Making a dodged-stacked hybrid bar plot in {ggplot2}
This is the second installment of plot makeover where I take a plot in the wild and make very opinionated modifications to it.
Our plot-in-the-wild comes from (Yurovsky and Yu 2008), a paper on statistical word learning. The plot that I’ll be looking at here is Figure 2, a bar plot of accuracy in a 3-by-3 experimental design.
As you might notice, there’s something interesting going on in this bar plot. It looks like the red and green bars stack together but dodge from the blue bar. It’s looks a bit weird for me as someone who mainly uses {ggplot2} because this kind of a hybrid design is not explicitly supported in the API.

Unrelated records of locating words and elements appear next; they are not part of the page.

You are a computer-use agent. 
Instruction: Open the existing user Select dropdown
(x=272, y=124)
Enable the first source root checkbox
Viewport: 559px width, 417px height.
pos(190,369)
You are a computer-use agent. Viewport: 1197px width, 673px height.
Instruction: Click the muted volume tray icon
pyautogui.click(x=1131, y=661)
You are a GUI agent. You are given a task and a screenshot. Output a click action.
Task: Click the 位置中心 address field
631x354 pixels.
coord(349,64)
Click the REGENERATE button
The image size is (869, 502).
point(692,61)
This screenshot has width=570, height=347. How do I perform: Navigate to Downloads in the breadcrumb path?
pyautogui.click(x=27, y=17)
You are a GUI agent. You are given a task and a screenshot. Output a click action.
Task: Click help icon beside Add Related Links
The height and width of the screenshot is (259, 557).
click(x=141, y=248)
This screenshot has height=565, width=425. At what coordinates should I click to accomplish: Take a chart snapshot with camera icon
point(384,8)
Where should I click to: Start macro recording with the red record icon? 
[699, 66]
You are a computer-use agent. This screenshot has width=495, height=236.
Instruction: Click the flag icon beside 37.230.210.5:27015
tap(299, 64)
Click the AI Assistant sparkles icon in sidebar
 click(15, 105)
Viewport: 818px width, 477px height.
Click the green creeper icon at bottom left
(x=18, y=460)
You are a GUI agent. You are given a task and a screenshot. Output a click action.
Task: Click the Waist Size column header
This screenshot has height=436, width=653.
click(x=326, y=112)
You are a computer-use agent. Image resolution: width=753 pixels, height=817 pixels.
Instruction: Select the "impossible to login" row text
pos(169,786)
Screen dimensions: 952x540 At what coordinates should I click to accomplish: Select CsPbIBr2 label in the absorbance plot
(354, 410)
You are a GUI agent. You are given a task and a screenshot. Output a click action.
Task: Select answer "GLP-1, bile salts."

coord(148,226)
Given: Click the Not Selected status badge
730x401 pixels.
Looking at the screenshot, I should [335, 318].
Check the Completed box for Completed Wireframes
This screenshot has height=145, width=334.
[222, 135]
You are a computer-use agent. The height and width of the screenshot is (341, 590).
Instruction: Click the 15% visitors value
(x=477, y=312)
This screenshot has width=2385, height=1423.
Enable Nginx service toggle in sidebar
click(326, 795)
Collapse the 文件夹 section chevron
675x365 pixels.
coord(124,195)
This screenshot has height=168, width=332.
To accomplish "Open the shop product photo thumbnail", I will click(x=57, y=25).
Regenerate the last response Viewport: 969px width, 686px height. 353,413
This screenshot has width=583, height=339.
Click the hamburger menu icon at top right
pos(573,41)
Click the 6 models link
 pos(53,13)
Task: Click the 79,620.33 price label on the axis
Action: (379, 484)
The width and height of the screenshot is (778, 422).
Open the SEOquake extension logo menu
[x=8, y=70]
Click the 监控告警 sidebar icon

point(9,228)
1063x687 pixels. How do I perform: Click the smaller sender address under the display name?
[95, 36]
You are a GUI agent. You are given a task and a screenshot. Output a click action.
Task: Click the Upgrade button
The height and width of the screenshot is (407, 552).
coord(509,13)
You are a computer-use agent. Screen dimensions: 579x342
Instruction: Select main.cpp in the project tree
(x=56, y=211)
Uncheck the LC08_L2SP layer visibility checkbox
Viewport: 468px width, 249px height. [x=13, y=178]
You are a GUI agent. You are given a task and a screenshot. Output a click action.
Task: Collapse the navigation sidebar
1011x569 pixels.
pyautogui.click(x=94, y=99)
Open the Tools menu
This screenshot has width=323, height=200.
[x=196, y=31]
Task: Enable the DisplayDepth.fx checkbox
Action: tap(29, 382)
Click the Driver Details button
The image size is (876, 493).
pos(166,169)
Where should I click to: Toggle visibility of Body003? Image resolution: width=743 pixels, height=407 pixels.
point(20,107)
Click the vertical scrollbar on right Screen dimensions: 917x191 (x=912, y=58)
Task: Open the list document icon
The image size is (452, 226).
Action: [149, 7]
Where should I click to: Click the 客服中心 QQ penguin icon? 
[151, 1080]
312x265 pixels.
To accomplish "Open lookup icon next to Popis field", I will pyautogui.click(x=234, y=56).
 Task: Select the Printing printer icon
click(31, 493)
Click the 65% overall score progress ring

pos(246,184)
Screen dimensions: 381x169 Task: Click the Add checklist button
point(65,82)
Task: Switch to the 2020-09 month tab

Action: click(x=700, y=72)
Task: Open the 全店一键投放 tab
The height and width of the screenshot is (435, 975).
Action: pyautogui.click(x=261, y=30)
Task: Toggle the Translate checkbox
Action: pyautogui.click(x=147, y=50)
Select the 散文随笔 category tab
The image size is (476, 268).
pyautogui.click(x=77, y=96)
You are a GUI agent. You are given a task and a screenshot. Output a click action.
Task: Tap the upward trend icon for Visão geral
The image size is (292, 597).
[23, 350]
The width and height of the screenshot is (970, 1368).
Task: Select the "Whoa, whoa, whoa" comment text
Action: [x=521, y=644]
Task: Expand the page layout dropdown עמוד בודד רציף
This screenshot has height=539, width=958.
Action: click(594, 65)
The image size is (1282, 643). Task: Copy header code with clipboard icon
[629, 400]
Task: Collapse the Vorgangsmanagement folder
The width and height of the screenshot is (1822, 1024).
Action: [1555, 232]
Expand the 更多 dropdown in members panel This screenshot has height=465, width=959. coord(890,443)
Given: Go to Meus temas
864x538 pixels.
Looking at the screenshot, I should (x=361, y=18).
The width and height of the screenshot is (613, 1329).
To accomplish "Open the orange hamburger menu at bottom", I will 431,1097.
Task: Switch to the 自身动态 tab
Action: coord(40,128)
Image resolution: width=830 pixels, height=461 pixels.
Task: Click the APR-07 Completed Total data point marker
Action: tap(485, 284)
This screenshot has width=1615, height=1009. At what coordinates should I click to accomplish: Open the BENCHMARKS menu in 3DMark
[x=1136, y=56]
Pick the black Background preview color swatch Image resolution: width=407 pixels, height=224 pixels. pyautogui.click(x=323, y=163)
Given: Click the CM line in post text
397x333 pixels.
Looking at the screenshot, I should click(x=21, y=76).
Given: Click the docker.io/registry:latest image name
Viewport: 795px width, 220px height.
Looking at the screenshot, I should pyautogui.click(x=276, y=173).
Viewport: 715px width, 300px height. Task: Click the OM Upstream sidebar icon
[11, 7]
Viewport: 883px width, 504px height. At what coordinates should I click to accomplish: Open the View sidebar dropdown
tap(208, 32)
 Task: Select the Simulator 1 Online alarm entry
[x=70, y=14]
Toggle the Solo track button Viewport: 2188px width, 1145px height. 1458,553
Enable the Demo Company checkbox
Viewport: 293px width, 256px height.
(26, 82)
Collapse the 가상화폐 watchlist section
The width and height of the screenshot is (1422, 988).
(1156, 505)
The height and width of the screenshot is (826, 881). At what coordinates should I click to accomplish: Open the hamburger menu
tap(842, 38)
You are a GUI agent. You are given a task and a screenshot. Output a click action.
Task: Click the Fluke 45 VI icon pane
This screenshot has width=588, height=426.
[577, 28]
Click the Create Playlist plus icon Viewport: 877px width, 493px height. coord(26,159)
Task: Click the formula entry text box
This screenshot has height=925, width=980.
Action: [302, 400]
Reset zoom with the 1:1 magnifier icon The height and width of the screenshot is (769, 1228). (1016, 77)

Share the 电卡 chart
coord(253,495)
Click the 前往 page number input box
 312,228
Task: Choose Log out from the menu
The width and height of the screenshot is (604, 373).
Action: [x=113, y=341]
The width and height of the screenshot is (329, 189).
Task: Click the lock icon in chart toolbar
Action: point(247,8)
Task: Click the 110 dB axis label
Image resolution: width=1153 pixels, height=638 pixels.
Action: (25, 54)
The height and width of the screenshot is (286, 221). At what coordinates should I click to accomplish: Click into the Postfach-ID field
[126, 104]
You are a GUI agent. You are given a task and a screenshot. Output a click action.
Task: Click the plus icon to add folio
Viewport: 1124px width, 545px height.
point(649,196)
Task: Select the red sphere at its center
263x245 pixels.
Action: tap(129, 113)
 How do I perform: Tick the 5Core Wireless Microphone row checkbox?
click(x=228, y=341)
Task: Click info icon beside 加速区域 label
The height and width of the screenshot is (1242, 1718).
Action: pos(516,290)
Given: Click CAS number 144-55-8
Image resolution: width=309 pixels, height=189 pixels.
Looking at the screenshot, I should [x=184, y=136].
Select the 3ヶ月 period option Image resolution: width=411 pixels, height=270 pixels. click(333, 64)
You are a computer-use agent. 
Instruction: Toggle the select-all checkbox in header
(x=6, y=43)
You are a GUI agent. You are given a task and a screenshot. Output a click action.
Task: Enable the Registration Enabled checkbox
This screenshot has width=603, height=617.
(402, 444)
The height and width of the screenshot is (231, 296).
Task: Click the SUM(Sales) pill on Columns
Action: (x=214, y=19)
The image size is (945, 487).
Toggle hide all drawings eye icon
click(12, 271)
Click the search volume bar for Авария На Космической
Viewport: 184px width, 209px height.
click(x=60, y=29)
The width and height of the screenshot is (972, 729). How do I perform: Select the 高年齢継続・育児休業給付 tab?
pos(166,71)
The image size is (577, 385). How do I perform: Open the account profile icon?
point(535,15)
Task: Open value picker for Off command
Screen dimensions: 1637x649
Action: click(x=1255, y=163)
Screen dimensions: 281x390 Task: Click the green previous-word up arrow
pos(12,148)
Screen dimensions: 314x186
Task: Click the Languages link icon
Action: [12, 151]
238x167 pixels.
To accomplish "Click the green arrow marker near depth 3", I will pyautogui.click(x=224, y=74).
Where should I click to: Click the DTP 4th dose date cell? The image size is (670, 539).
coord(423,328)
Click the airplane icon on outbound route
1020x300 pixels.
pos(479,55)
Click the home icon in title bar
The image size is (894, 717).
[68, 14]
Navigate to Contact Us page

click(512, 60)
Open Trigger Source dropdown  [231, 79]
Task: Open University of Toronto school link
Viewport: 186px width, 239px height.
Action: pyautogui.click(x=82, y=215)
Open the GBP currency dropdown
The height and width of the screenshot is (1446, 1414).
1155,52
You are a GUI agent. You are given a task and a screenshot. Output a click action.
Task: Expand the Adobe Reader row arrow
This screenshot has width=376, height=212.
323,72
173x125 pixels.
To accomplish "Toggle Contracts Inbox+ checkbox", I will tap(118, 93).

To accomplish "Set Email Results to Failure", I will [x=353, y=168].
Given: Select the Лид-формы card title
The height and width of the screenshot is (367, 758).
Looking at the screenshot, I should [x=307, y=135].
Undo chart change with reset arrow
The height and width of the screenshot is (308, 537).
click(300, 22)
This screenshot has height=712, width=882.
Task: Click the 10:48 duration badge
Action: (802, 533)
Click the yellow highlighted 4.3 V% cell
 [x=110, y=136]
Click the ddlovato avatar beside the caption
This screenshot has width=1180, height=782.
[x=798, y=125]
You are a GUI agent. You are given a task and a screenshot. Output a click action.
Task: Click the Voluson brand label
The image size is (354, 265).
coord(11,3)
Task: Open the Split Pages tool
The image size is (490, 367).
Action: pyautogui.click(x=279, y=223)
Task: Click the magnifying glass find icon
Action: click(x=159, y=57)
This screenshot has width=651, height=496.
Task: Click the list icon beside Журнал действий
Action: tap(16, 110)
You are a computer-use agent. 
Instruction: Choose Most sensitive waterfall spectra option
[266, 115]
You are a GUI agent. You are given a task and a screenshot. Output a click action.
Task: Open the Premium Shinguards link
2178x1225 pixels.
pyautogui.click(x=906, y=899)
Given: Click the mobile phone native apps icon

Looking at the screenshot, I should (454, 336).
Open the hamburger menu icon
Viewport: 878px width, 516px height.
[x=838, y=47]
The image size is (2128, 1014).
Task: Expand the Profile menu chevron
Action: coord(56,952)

For this plot makeover, I’ll leave aside the issue of whether having a half-stacked, half-dodged bar plot is a good idea.1 In fact, I’m not even gonna focus much on the “makeover” part. Instead I’m just going to take a shot at recreating this plot (likely made in MATLAB with post-processing in PowerPoint) in {ggplot2}.
Again, my primary goal here is replication. But I do want to touch up on some aesthetics while I’m at it.
Major Changes:
Move the title to above the plot
Move the legend inside the plot
Move/remove the y-axis title so it’s not vertically aligned
Minor Changes:
Remove grid lines
Put y-axis in percentages
Add white borders around the bars for clearer color contrast
For a first pass on the makeover, I wanted to get the hybrid design right.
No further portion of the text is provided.